Problem requirements
In the listing below, start your output at the line with "Refund policy (26, 2553)" and end it after the line with "Ιστότοπος (465, 1031)", copying every line exactly.

[[ Recorded data open ]]

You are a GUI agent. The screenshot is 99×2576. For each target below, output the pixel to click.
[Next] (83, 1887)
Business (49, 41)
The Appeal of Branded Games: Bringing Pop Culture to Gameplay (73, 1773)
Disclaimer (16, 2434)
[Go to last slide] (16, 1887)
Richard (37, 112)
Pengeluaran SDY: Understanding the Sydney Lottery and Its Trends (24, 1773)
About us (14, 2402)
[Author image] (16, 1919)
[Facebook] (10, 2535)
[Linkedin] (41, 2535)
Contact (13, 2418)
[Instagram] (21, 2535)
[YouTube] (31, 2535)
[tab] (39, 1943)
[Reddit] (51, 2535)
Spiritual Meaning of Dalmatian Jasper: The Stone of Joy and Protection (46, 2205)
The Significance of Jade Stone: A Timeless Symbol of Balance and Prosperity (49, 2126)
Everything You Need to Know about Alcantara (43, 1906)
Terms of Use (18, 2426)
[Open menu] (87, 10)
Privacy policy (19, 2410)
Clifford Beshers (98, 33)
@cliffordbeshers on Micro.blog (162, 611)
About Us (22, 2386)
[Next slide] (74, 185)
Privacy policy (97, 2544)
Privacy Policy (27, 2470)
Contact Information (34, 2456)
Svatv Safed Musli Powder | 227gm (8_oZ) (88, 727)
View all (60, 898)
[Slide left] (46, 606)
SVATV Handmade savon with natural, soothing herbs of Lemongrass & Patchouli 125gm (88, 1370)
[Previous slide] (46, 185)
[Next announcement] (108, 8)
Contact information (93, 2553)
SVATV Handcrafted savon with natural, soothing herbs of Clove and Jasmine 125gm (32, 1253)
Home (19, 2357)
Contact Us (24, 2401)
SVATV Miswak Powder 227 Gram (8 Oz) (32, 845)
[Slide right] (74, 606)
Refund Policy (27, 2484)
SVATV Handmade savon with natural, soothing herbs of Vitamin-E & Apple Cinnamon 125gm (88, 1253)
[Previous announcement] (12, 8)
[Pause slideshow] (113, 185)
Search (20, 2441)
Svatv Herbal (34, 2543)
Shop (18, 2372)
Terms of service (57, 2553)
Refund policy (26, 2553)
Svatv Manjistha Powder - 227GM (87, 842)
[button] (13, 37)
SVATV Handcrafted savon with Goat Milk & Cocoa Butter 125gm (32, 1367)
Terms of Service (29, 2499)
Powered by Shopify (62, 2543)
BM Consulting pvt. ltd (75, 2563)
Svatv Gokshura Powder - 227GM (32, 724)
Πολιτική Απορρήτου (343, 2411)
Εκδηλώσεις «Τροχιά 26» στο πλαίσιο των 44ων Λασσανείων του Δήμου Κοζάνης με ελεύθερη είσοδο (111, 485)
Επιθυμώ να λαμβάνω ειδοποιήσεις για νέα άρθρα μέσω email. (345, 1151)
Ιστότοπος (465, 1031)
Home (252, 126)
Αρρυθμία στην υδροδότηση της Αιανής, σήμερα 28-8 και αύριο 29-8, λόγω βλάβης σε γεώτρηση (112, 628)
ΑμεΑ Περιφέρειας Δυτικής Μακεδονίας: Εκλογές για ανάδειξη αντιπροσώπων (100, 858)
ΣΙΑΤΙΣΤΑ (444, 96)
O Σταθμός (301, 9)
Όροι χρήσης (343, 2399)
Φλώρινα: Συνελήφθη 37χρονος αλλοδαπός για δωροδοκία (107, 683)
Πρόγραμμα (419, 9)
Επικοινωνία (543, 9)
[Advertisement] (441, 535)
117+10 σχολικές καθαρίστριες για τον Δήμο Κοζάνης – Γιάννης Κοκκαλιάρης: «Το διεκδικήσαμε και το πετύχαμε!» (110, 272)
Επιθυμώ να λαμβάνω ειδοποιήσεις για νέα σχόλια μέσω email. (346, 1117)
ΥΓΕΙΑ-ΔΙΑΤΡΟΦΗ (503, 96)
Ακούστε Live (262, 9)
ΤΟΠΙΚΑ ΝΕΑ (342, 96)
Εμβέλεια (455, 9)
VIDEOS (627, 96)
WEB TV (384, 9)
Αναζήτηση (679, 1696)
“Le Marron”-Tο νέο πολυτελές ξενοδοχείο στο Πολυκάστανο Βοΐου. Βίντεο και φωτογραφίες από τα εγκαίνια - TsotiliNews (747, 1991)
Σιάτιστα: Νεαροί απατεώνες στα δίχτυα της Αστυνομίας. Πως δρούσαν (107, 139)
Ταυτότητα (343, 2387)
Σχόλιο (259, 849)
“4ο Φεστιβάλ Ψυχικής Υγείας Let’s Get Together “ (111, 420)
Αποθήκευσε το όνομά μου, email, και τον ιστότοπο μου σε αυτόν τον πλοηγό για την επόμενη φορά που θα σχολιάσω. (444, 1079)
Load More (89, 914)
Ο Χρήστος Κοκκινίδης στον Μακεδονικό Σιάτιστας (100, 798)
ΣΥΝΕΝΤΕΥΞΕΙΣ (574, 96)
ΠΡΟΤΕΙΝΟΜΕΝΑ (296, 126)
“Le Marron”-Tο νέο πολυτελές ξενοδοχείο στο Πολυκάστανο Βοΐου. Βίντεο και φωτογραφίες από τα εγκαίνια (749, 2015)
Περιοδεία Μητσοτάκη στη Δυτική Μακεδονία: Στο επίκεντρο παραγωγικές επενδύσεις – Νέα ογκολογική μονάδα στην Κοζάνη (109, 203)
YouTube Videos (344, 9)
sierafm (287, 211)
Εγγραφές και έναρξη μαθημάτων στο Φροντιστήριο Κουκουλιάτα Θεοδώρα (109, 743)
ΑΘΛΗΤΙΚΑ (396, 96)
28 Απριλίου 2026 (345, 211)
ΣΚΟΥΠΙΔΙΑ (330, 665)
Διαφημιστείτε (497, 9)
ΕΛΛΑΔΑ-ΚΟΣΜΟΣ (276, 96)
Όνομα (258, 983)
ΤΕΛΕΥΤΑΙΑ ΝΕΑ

[[ Recorded data closed ]]

Solved exercise
Refund policy (26, 2553)
Svatv Manjistha Powder - 227GM (87, 842)
[button] (13, 37)
SVATV Handcrafted savon with Goat Milk & Cocoa Butter 125gm (32, 1367)
Terms of Service (29, 2499)
Powered by Shopify (62, 2543)
BM Consulting pvt. ltd (75, 2563)
Svatv Gokshura Powder - 227GM (32, 724)
Πολιτική Απορρήτου (343, 2411)
Εκδηλώσεις «Τροχιά 26» στο πλαίσιο των 44ων Λασσανείων του Δήμου Κοζάνης με ελεύθερη είσοδο (111, 485)
Επιθυμώ να λαμβάνω ειδοποιήσεις για νέα άρθρα μέσω email. (345, 1151)
Ιστότοπος (465, 1031)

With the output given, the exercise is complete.